-------- TEXT PASSAGE

- Born: Kewanee, Illinois, U.S.
- Occupation(s): Writer, producer
- Years active: 1984 – present
- Spouse: Patty Bird
- Children: 5

= Brian Bird =

American film and television writer and producer

Brian Bird is an American film and television writer and producer. He is best known for his work on Touched by an Angel, Not Easily Broken, Jamaa, Captive and The Case for Christ. He is also known as an executive producer and co-creator of the Hallmark Channel original series, When Calls the Heart.

==Life and career==
Brian was born in Kewanee, Illinois. He then attended California State University, Fullerton, graduating with a bachelor's degree in journalism. Later, he worked for the San Gabriel Valley Tribune, World Vision magazine and Christianity Today. In 1984, he wrote his first screenplay for the TV Series, Fantasy Island.

Brian is the co-founder, along with Michael Landon, Jr., of Believe Pictures.

----------------

● **TASK SET**:
**A)** In the Brian Bird biography, print the passage between "- Occupation(s): Writer, producer" and "Calls the Heart.", inclusive.
**B)** Decide whether each statement agrees with the Brian Bird biography. Answer yes or no, and quote the words from the biography that settle it.
(i) Brian Bird earned a bachelor's degree in journalism.
(ii) His first screenplay was written for Touched by an Angel.
(iii) He co-founded Believe Pictures with Michael Landon, Jr.
**C)** Answer these questions from the Brian Bird biography.
(i) In what town was Brian Bird born?
(ii) Which Hallmark Channel original series did he co-create?
(iii) Who is his spouse?

-------- RECORDS SUPPLIED

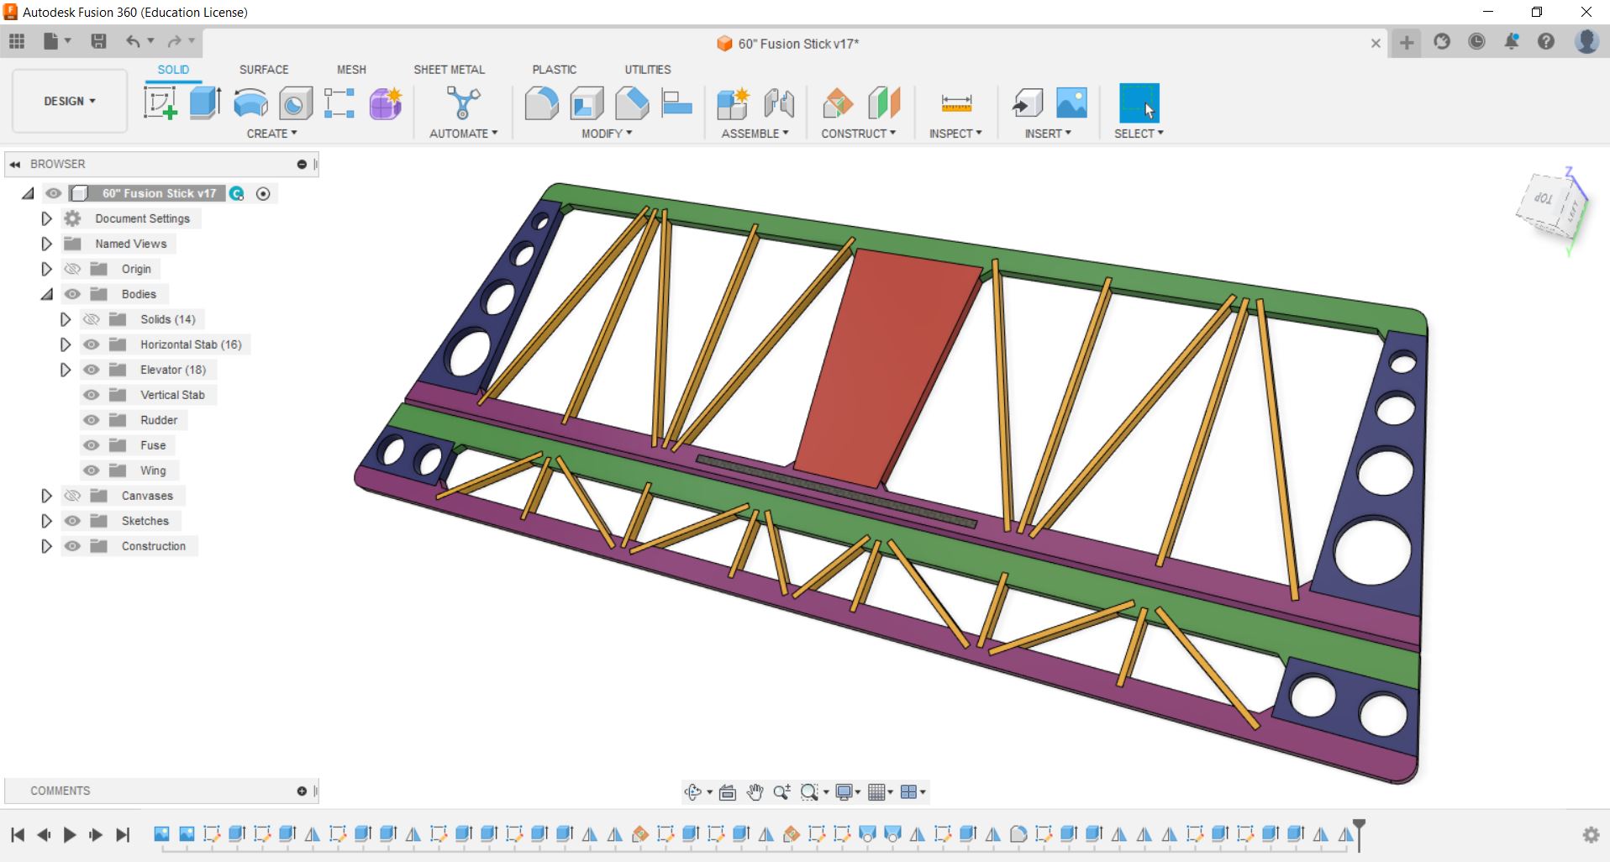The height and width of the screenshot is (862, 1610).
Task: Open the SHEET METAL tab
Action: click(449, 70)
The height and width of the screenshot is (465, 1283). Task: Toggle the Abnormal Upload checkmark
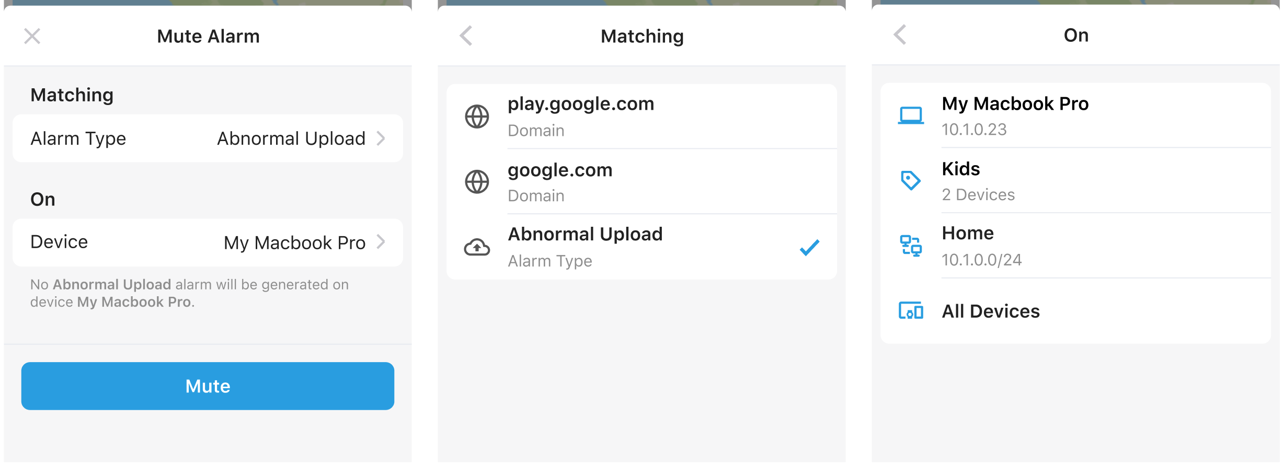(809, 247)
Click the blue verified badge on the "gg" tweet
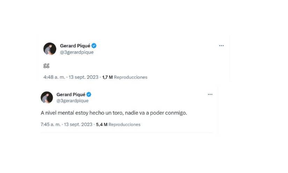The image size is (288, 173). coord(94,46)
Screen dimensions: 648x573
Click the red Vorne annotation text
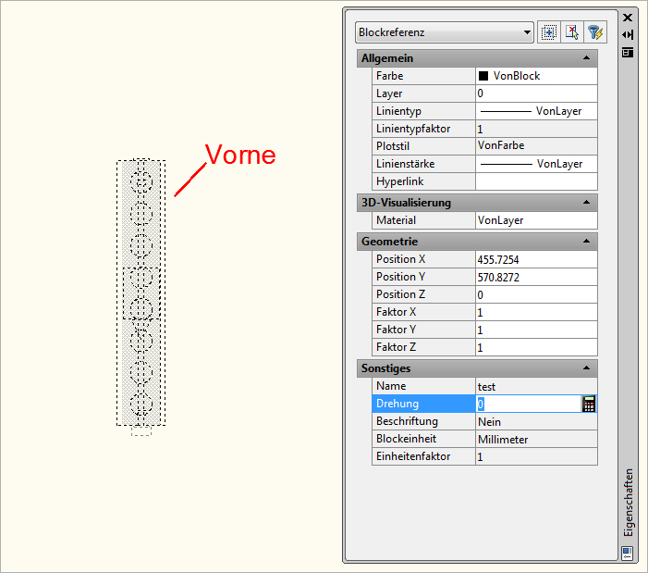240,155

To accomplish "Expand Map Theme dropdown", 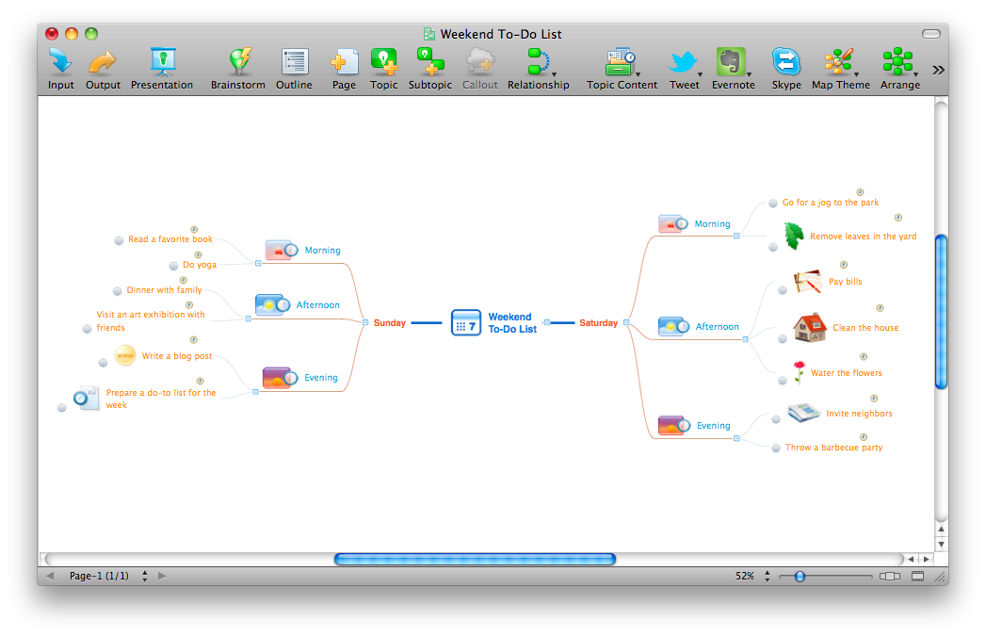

----------------

● **THE RESPONSES**:
**A)**
- Occupation(s): Writer, producer
- Years active: 1984 – present
- Spouse: Patty Bird
- Children: 5

= Brian Bird =

American film and television writer and producer

Brian Bird is an American film and television writer and producer. He is best known for his work on Touched by an Angel, Not Easily Broken, Jamaa, Captive and The Case for Christ. He is also known as an executive producer and co-creator of the Hallmark Channel original series, When Calls the Heart.

**B)**
(i) Yes: "graduating with a bachelor's degree in journalism"
(ii) No: "In 1984, he wrote his first screenplay for the TV Series, Fantasy Island."
(iii) Yes: "Brian is the co-founder, along with Michael Landon, Jr., of Believe Pictures."

**C)**
(i) Kewanee, Illinois
(ii) When Calls the Heart
(iii) Patty Bird